If I said that to Matthew, he would be hurt anew, and he would begin to doubt me once again. He had been surprised to hear me quote my aunt Tabitha, but if my aunt were here now, much as I disliked her, I knew what advice she would give me and she might well be right.
She would tell me to repair my differences with Matthew by pleasing him, even if it meant hiding my own opinions. (Not that my aunt ever needed to hide hers, since they usually chimed to perfection with those of Uncle Herbert. My uncle and aunt were a pair of righteous bullies who worked together like a team of flawlessly matched coach horses.)
But Matthew and I were very different from Aunt Tabitha and Uncle Herbert, and very different too from each other. Yes. I would be wise, I thought wearily, to hide what I was thinking. I said no more, and then Matthew made up his own mind.
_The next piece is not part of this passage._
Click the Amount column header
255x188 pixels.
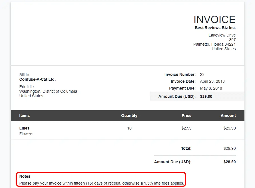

"You need more than news of your daughter," he said. "You need Meg herself." He stood up. "No more arguments, Ursula. I am sending Brockley over to fetch her."
"But he'll need the queen's permission and..."
"No, he won't. He will stay for a few days at Thamesbank -- that's the name of the house, is it not? -- as though to make a full report on her studies and her well-being. The Hendersons will get used to him and so will Meg herself. He can take her out, on the river, or for rides. Then, one day, he will slip away with her and take her to the south coast, where he will find a boat in which to cross the channel. I will give him the names of three skippers who will help if he carries a letter with my seal on it."
For a moment, I closed my eyes. It was still going on, then. France had been torn by civil war between Huguenots and Catholics and Matthew had been in the thick of it, but still, it seemed, he had found time to keep up his secret work in England, where he had agents constantly seeking support for Mary Stuart of Scotland, who in Catholic eyes was England's true queen, and who would bring the Catholic faith back to my country. Along with the Inquisition.
"I understand about homesickness," Matthew said. "And women are as prone to it as men. My mother was English, and she always missed her homeland. That was why I took her back when my father died. She died too, not long after, but she was glad to be in her own country and to know that she would be buried in her own soil. But I think, Ursula, that if Meg is here, you will feel better. Take some rest now. Your daughter will be with you very soon."
He kissed me and went away. I lay there, letting my headache fade, and wondering if he was right. I had lived abroad, in Antwerp, when I was married to my first husband, Gerald Blanchard, who was in the service there of the queen's financier, Sir Thomas Gresham. I had never felt homesick then. But of course, in Antwerp, I had had both Meg and Gerald.
Gerald was dead and gone and if he were to come back now, this moment, what would he find? Getting up from the bed, I went to my toilet chest and looked at my face in the little mirror which lay there. I still had the wide brow and pointed chin which Gerald had called kittenish, but there was little of the kitten about me now. The hazel eyes of that mirrored face had seen many things since Gerald last looked into them. Some of those things had been sad and some horrific. Mine were experienced eyes now.
Gazing more closely, I saw too that there were a couple of silver strands in my dark hair. My youth was passing. The Ursula that Gerald had known had changed. I was Madame de la Roche now, of Château Blanchepierre, by the river Loire.
One could not go back. But Meg was still part of the present, living and growing, and yes, I needed her, to fill the empty place which my dead child had left. How long, I wondered, would it take Brockley to bring her back to France?